Mental Health LawSection 32 Application

Do you suffer from a mental illness, or similar disorder, or a developmental disability, and have been charged with a criminal offence?  Instead of being dealt with as a criminal matter, you may possibly be eligible to be dealt with pursuant to the Mental Health (Forensic Provisions) Act.

Eligibility for Section 32 Application

If you suffer from a mental illness, condition or disorder, or a developmental disability, and you have been charged with a criminal offence, you may possibly be eligible for a section 32 application. This is an application which is made pursuant to the Mental Health (Forensic Provisions) Act, 1990.

Section 32 Applications – Discretion

Section 32.(3) gives a discretion to the Magistrate to make an order dismissing the charge and discharge the defendant:
(a) into the care of a responsible person, unconditionally or subject to conditions, or
(b) on the condition that the defendant attend on a person or at a place specified by the Magistrate for assessment of the defendant’s mental condition or treatment or both, or
(c) unconditionally.

Purpose of Section 32

The purpose of section 32 is to allow you, if you have a mental condition, a mental illness or a developmental disability, to be dealt with in an appropriate treatment and rehabilitative context. This can, if necessary, be enforced by the court if you don’t comply with your treatment. The practical purpose of these diversionary powers is that they allow the Local Court to deal more humanely with you if you have a mental illness or cognitive impairment than its general powers otherwise allow.

Section 32 Application – Implications

If an order is made in accordance with section 32, as the result of a section 32 application made on your behalf:

  • there will be no finding of guilt;
  • the charge will be dismissed without conviction; and
  • you will be discharged from the Court system, usually on specific conditions that you comply with certain treatment requirements.

These types of orders can result in offenders improving their mental health and not coming back before the courts.
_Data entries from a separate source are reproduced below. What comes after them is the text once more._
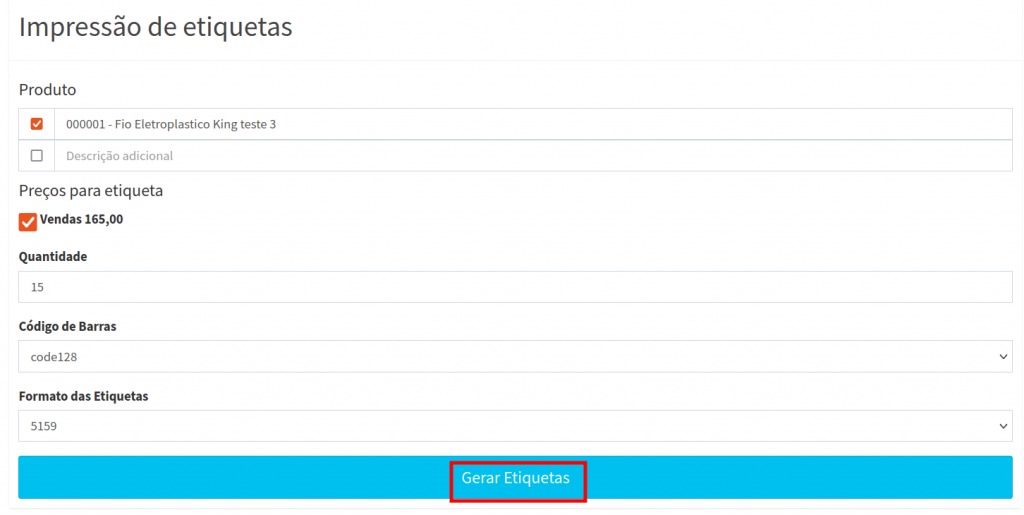1024x515 pixels.
Task: Click the Produto section heading
Action: click(47, 90)
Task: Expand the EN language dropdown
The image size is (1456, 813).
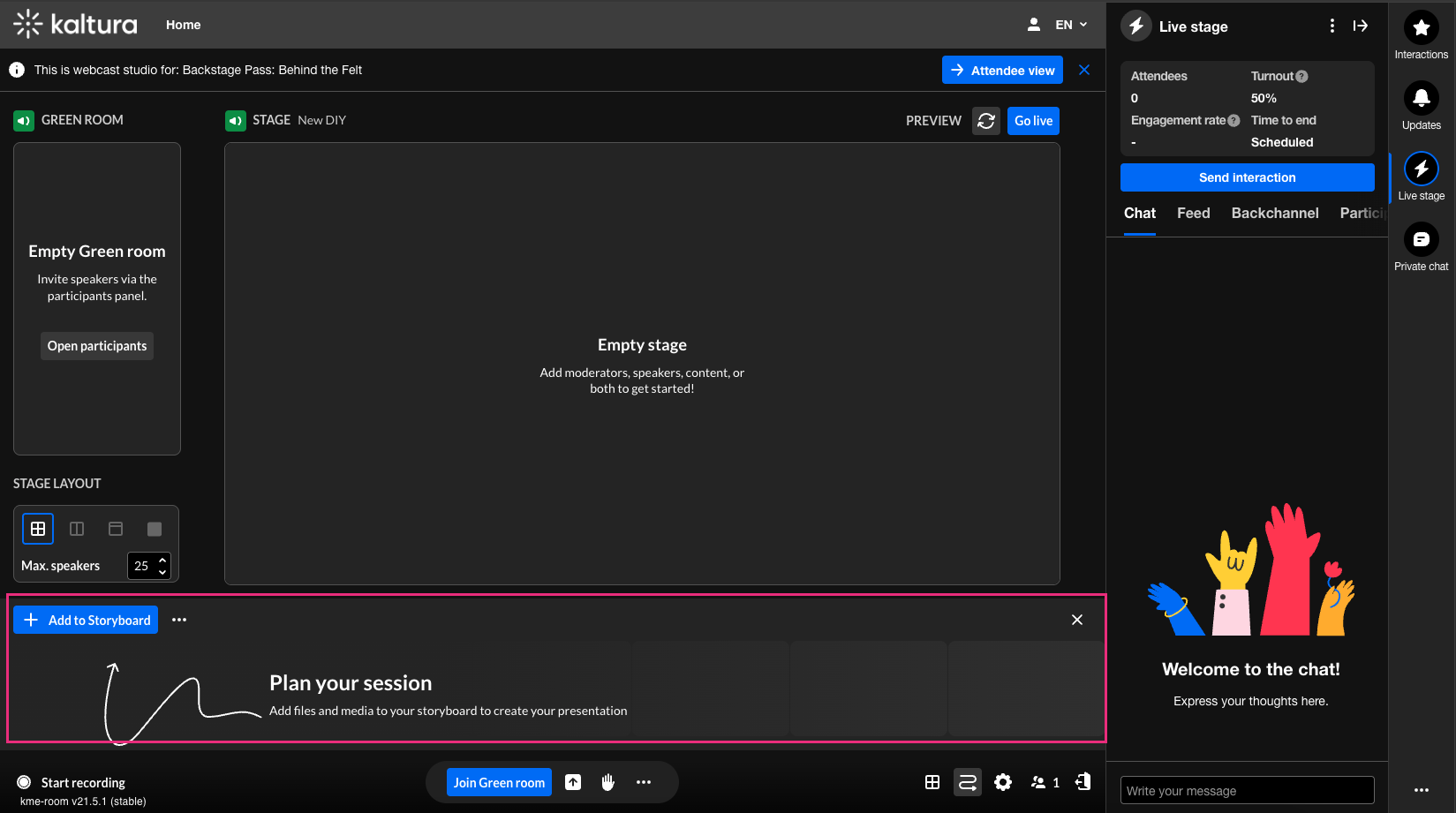Action: coord(1071,25)
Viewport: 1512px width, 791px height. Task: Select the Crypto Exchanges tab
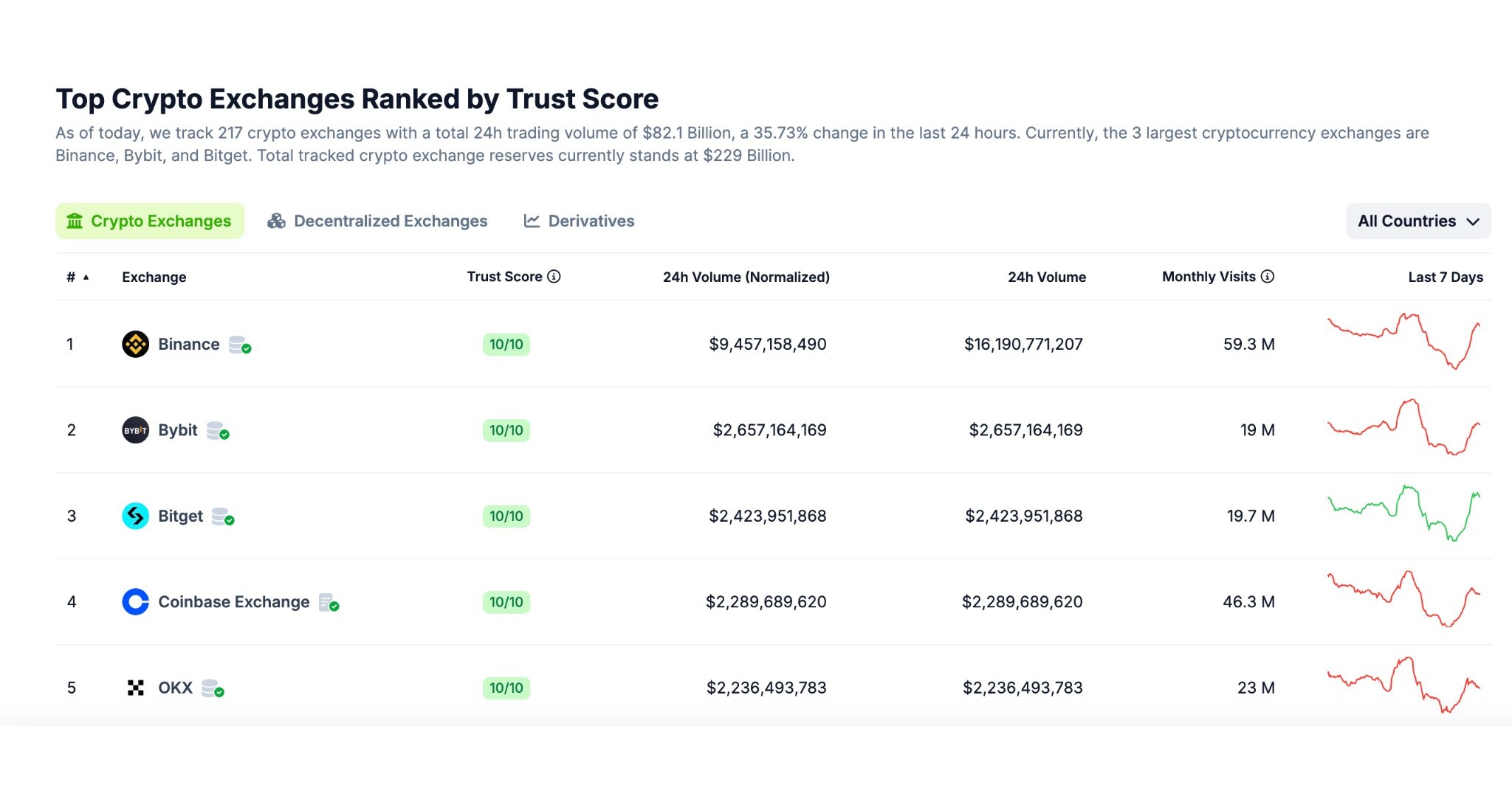coord(159,221)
This is seen to be an outcome that is in the community interests (as well as in the interests of the offender).

Section 32 Application – Treatment Plan

Generally a Magistrate will not consider an application under section 32 unless there is a treatment plan put before the Court which will be sufficient to support a defendant through his/her recovery/treatment phase for at least the next six month period. The person who will be overseeing the plan often needs to be identified to the Court, and should agree to both overseeing the defendant’s compliance with the treatment plan, and reporting any non-compliance to the Court.

Failure to Comply with Treatment Plan

Any failure to comply with the treatment plan can result in the defendant being brought back to Court and dealt with according to law. It is therefore important for a defendant to understand this potential ramification of non-compliance, before a possibly futile section 32 application is made to the Court.

Where to From Here?

Criminal Lawyers Sydney and Suburbs are experienced in making section 32 applications in the Local Court. In fact, Brigitte Simeonides, the principal of Brigitte Simeonides & Associates, has presented several educational papers to the Mental Health Professionals Network on this topic.

If you have been charged with an offence and you believe you have a mental health issue, particularly if that issue impacted on your offending behaviour, call us today, on (02) 9533 2269 – and find out whether a section 32 application can be made, to keep you out of the criminal system and into a treatment plan to help you stay well and out of further trouble!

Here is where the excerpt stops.